Subtitle: The Title Drop
In movies when a character has a line that states the title its called 'The Title Drop.' This is The Title Drop post.

I think it's common knowledge that 'One Day At A Time' is a phrase used in recovery programs like A.A. It's said because not drinking forever can seem impossible to someone with a problem. But not drinking today is something manageable, something that can be achieved. I started this blog a year ago and gave it this title. I did that because I have a problem with alcohol. I thought the title would make it obvious I had a problem. If not this is my attempt to clarify that. My intention initially was to give myself something to focus on, something daily I had to check in with that would constantly remind myself to take it one day at a time.
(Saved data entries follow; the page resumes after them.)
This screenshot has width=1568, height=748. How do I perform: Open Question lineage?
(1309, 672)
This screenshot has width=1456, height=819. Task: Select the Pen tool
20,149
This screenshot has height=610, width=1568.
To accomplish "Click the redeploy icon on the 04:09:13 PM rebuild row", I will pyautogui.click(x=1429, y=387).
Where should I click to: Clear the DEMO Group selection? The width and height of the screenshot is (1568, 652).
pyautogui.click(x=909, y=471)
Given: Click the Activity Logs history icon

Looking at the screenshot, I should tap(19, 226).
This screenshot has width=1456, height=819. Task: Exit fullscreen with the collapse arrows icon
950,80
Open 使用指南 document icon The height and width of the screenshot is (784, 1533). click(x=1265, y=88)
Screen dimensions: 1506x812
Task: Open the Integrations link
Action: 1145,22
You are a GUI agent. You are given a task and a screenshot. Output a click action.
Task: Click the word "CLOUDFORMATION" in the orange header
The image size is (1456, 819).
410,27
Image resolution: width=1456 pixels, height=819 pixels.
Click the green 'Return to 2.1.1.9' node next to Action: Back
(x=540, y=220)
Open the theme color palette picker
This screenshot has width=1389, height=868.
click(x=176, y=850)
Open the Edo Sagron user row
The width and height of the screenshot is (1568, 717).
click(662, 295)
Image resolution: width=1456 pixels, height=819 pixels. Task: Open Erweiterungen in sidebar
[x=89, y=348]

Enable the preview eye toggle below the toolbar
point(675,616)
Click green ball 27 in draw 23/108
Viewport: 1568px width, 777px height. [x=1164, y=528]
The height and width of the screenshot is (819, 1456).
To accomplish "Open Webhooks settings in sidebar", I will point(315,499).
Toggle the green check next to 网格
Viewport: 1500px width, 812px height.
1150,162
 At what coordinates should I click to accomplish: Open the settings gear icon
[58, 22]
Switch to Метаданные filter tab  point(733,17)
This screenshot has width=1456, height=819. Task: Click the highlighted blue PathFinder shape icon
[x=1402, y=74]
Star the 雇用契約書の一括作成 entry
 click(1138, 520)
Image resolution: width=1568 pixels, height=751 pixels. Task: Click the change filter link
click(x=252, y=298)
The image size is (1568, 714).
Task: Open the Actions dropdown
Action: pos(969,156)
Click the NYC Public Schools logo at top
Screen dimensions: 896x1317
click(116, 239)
To not drink today. Although I am proud of the content and the frequency of my blog I have been unable to stay clean.

Today The Album and Devin reached out a hand to me and I am taking it. I am making this post to make my problem known to anyone, those I know and those I don't, that I have a problem. If it is an open fact, I have no where to hide, no excuses to make. My intention is to make myself accountable.

My grandfather was an alcoholic. That is something I've known my whole life. Something my father always talked to me about. I started drinking, like many kids, during college. Even from the start I knew I could drink more than other people. I knew I didn't drink like other people. I always wanted to stay up longer and drink more when others were satisfied and wanted to go to bed. I didn't realize I had a problem until after I graduated and moved to Chicago the first time. I had to move back home because my life had become unmanageable. When I moved back to Chicago I got the most amount of time together I've had since college, 27 days, but I fell off. Since then things have been getting slowly worse. Now is the time to stop.

Be the change you desire to see in the world.